- [Problem to work on]:
Convert the rows from the line containing "This screenshot has" through the end of the rows into a two-column CSV with the columns "prompt" and "target", one row per request, each field quoted and with line breaks replaced by spaces. Omit the pictures.
━━━━━━━━
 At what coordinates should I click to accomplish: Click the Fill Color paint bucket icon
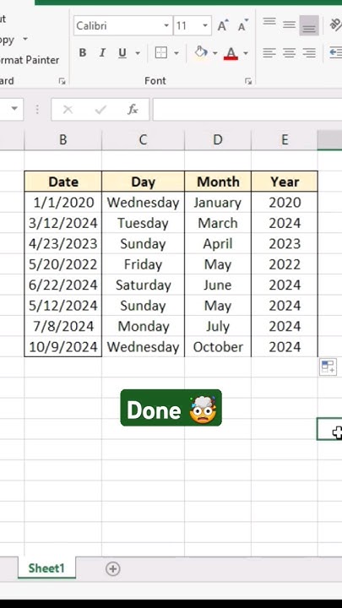click(x=201, y=52)
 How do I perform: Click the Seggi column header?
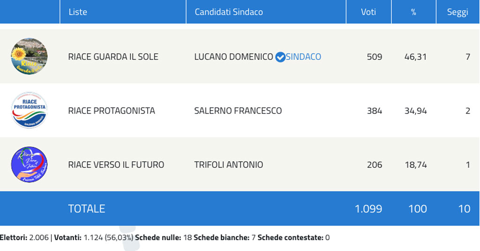[457, 12]
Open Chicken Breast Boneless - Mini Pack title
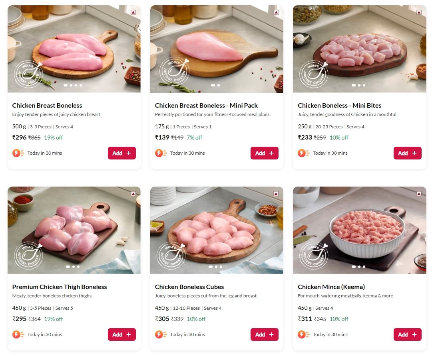 [x=206, y=105]
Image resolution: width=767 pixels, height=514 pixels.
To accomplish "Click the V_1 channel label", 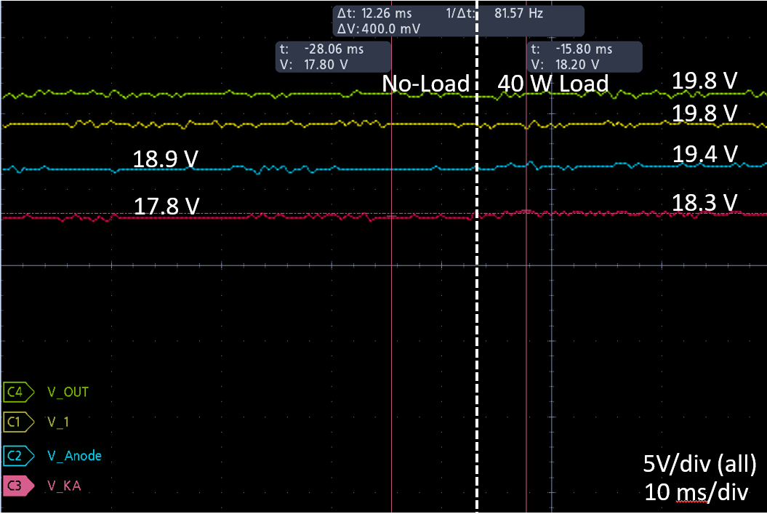I will [58, 422].
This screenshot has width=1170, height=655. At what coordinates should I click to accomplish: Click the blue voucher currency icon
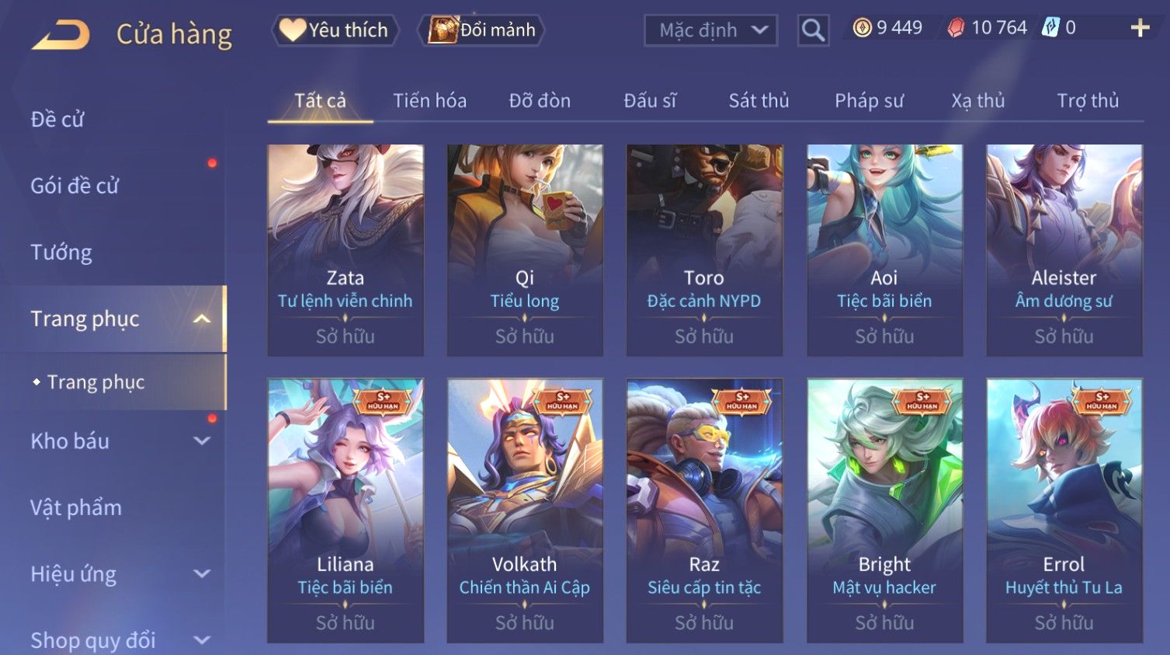tap(1050, 28)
━━━━━━━━
- [Written answer]:
prompt,target
"This screenshot has width=1170, height=655. At what coordinates should I click to accomplish: Click the blue voucher currency icon","tap(1050, 28)"